EX-99.(A)(5)(D) 2 c09061exv99wxayx5yxdy.htm PRESS RELEASE exv99wxayx5yxdy
 

EXHIBIT (a)(5)(d)
Neil Jenkins
Executive Vice President
General Counsel
847 827-9666
Lawson Products, Inc. Announces Final Results of its Dutch Auction Tender Offer
     Des Plaines, Ill., October 12, 2006 — Lawson Products, Inc. (NASDAQ: LAWS), announced today the final results of its modified “Dutch Auction” tender offer to purchase up to 1,000,000 shares of its outstanding common stock at a price not less than $37.50 and not greater than $43.00 per share, which expired at midnight, New York City time, on October 5, 2006.
     Based on the final count by the depositary for the tender offer, 486,493 shares of common stock, including shares that were tendered through notice of guaranteed delivery, were properly tendered and not withdrawn at or below $43.00 per share. These tendered shares represent 5.4% of the shares outstanding as of October 11, 2006.
     The Company accepted for purchase 486,493 shares in the tender offer at the price of $43.00 per share. Based on the final count by the depositary for the tender offer, following the tender offer 8,511,022 shares will remain issued and outstanding.
     Credit Suisse Securities (USA) LLC acted as dealer manager for the tender offer.
About Lawson Products, Inc.
     Lawson Products is an international leader in selling and distributing services, systems and products to the industrial, commercial and institutional maintenance, repair and replacement (MRO) market. The Company also manufacturers, sells and distributes production and specialized component parts and provides services and systems to the original equipment marketplace (OEM) including the automotive, appliance, aerospace, construction and transportation industries.

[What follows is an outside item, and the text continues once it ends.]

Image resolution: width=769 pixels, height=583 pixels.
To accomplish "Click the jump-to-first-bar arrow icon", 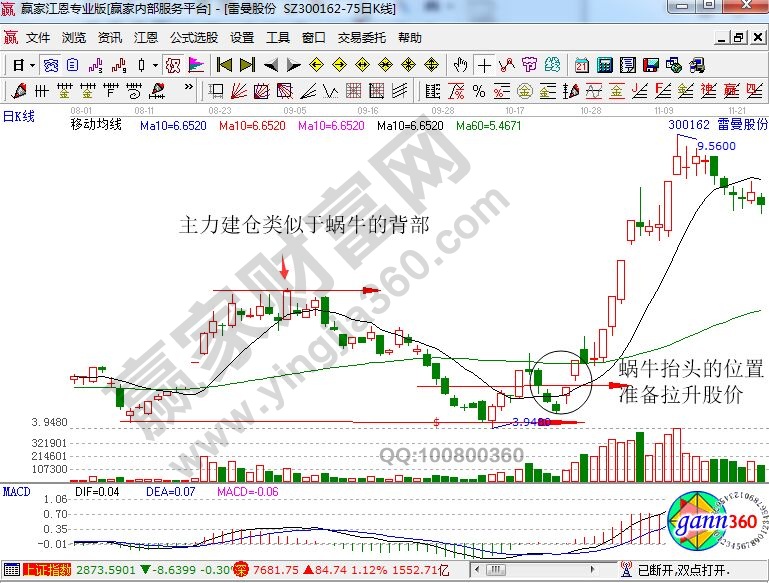I will click(224, 65).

     This release contains certain forward-looking statements that involve risks and uncertainties. The terms “may,” “should,” “could,” “anticipate,” “believe,” “continues”, “estimate,” “expect,” “intend,” “objective,” “plan,” “potential,” “project” and similar expressions are intended to identify forward-looking statements. These statements are not guarantees of future performance and involve risks, uncertainties and assumptions that are difficult to predict. Such statements speak only as of the date of the news release and are subject to a variety of risks and uncertainties, many of which are beyond the Company’s control, which could cause actual results to differ materially from the expectations. These risks include, but are not limited to: the impact of governmental investigations, such as the investigation of the Company by U.S. Attorney’s office for the Northern District of Illinois; excess and obsolete inventory; disruptions of the Company’s information systems; risks of rescheduled or cancelled orders; increases in commodity prices; the influence of controlling stockholders; competition and competitive pricing pressures; the effect of general economic conditions and market conditions in the markets and industries the Company serves; the risks of war, terrorism, and similar hostilities; and, all of the factors discussed in the Company’s “Risk Factors” set forth in its Annual Report on Form 10-K for the year ended December 31, 2005. The Company undertakes no obligation to update any such factor or to publicly announce the results of any revisions to any forward-looking statements contained herein whether as a result of new information, future events or otherwise.